Karakter muslim tiap wilayah memang beda-beda. Muslim Timur Tengah mungkin lebih sulit menerima perbedaan apalagi menyangkut agama, berbeda dengan muslim dari Asia Tenggara atau Eropa yang lebih terbiasa dengan perbedaan agama dan adat istiadat yang beragam. Meski begitu, muslim Timur Tengah dengan uang yang kadang tidak berseri tentu saja masih jadi incaran utama para pelaku industri wisata halal.
Muslim Timur Tengah juga dianggap tidak terlalu tertarik pada beragam atraksi budaya, mereka lebih senang melihat keindahan alam terutama pegunungan yang hijau. Pun, mereka sangat bergantung pada beragam layanan luks yang serba mewah.
Indonesia masih tergagap di sektor wisata halal ini. Belum adanya kesatuan visi dan misi antara kementerian pariwisata, dinas pariwisata di provinsi, dinas pariwisata di daerah dan pelaku wisata dari pihak swasta menjadikan Indonesia tertatih-tatih mengejar ketertinggalan dari Malaysia. Hal paling sederhana seperti sertifikasi halal bagi rumah makan saja masih jadi ganjalan. Belum banyak rumah makan atau restoran lokal yang mau mengurus sertifikasi halal.
Bagi pengusaha makanan lokal, sertifikasi halal tidak dibutuhkan. Toh, selama bertahun-tahun mereka yang mayoritas muslim sudah menyediakan makanan bagi para pelanggan yang juga mayoritas muslim dan tidak ada masalah. Tapi, bagi wisatawan asing itu bisa jadi masalah. Konon serombongan wisatawan asal Malaysia sampai membatalkan rencana makan mereka di suatu tempat karena pemilik restoran tidak bisa menunjukkan sertifikasi halal mereka, padahal jelas-jelas sang pemilik dan semua pegawainya adalah muslim.
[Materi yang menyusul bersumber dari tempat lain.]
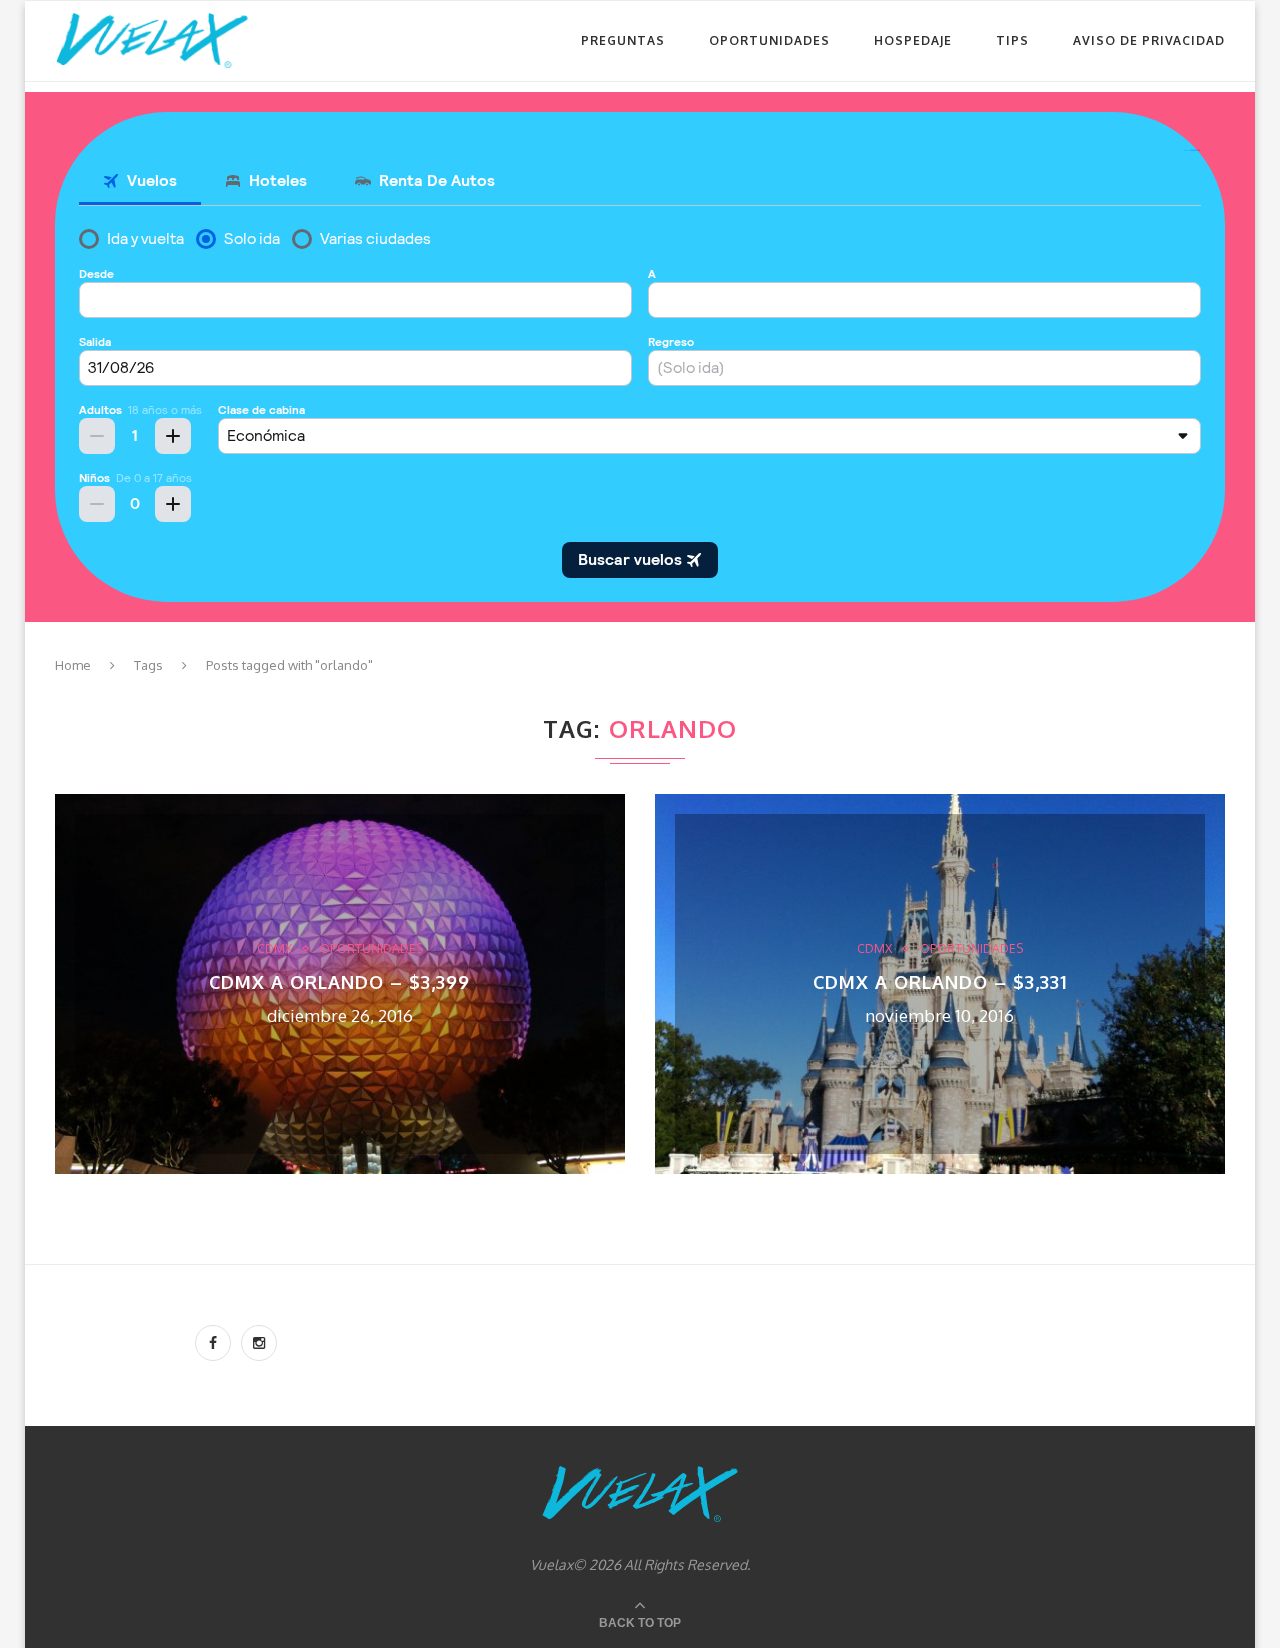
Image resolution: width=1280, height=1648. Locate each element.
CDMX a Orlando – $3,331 (940, 982)
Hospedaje (913, 40)
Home (73, 665)
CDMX (274, 949)
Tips (1012, 40)
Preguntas (623, 40)
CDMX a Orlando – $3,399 (339, 982)
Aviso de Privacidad (1149, 40)
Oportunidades (769, 40)
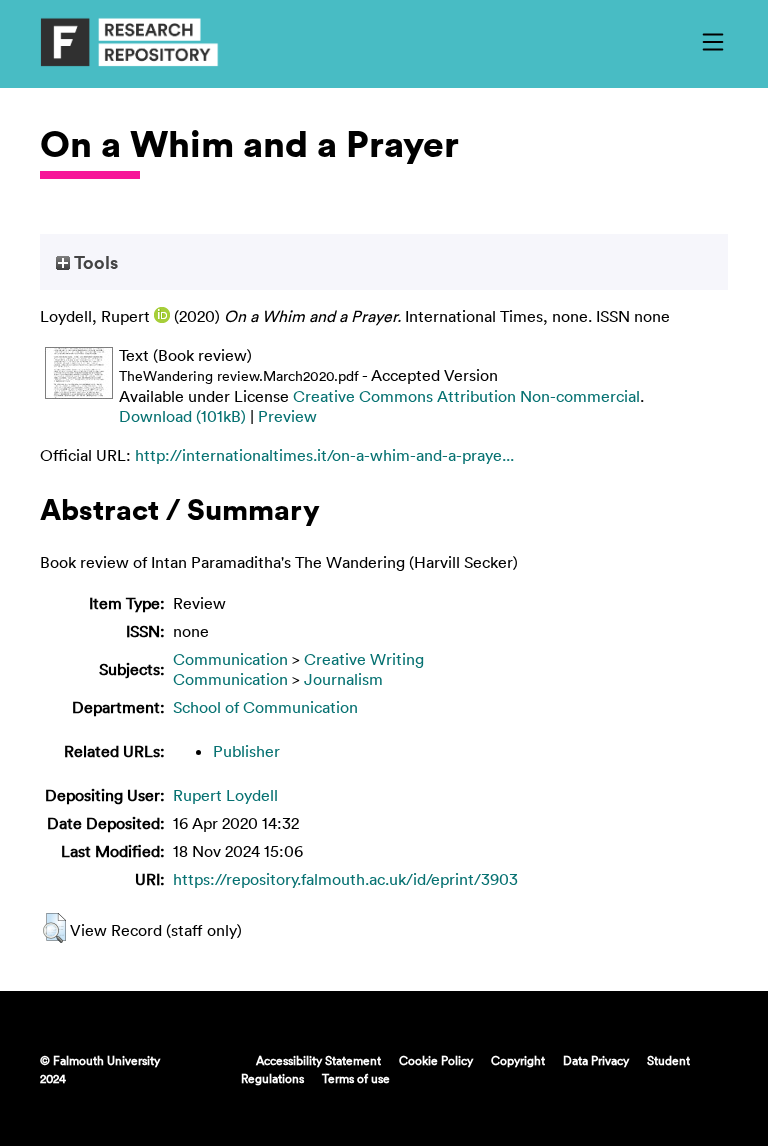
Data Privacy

Untuk hotel sendiri, pihak Kementerian Pariwisata memberi dua kategori; Hilal 1 dan Hilal 2. Hilal 1 berarti memberi opsi, ada minuman halal dan ada minuman non halal (atau beralkohol), sementara Hilal 2 berarti semua minuman dijamin halal dan tidak ada tempat buat minuman yang tidak halal.
Cerita Sukses Lombok.
Lombok bisa dibilang salah satu contoh sukses penerapan wisata halal. Pulau di samping Bali ini memulai dengan mencari sebuah perbedaan atau diferensiasi dengan Bali yang sudah terlanjur terkenal sebagai tujuan utama pariwisata di Indonesia. Mereka kemudian memilih wisata halal sebagai pembeda.
Sebuah tim yang dibentuk kemudian membahas secara detail tentang langkah-langkah apa yang akan mereka lakukan untuk mewujudkan pulau Lombok sebagai tujuan wisata halal. 100 rumah makan diberi sertifikasi halal, hotel-hotel dan tempat wisata diwajibkan menyediakan tempat sholat yang nyaman, penunjuk arah kiblat serta berbagai langkah lainnya.
Tahun 2015 Lombok akhirnya memetik buah manisnya. Dalam ajang International Halal Tourism, Lombok menerima dua penghargaan sekaligus; World’s Best Halal Honeymoon Destination dan World’s Best Halal Destination. Dua-duanya mengalahkan Malaysia yang selama bertahun-tahun seperti menjadi kekuatan yang tak tergoyahkan.
Kemenangan itu juga memberi dampak manis buat pariwisata Lombok. Dalam dua bulan, jumlah wisatawan yang datang ke Lombok meningkat 40% lebih, sebagian besar adalah wisatawan muslim dari Timur Tengah dan negara-negara lainnya. Dalam waktu dekat Fly Emirates konon akan membuka jalur langsung dari Uni Emirat Arab ke Lombok.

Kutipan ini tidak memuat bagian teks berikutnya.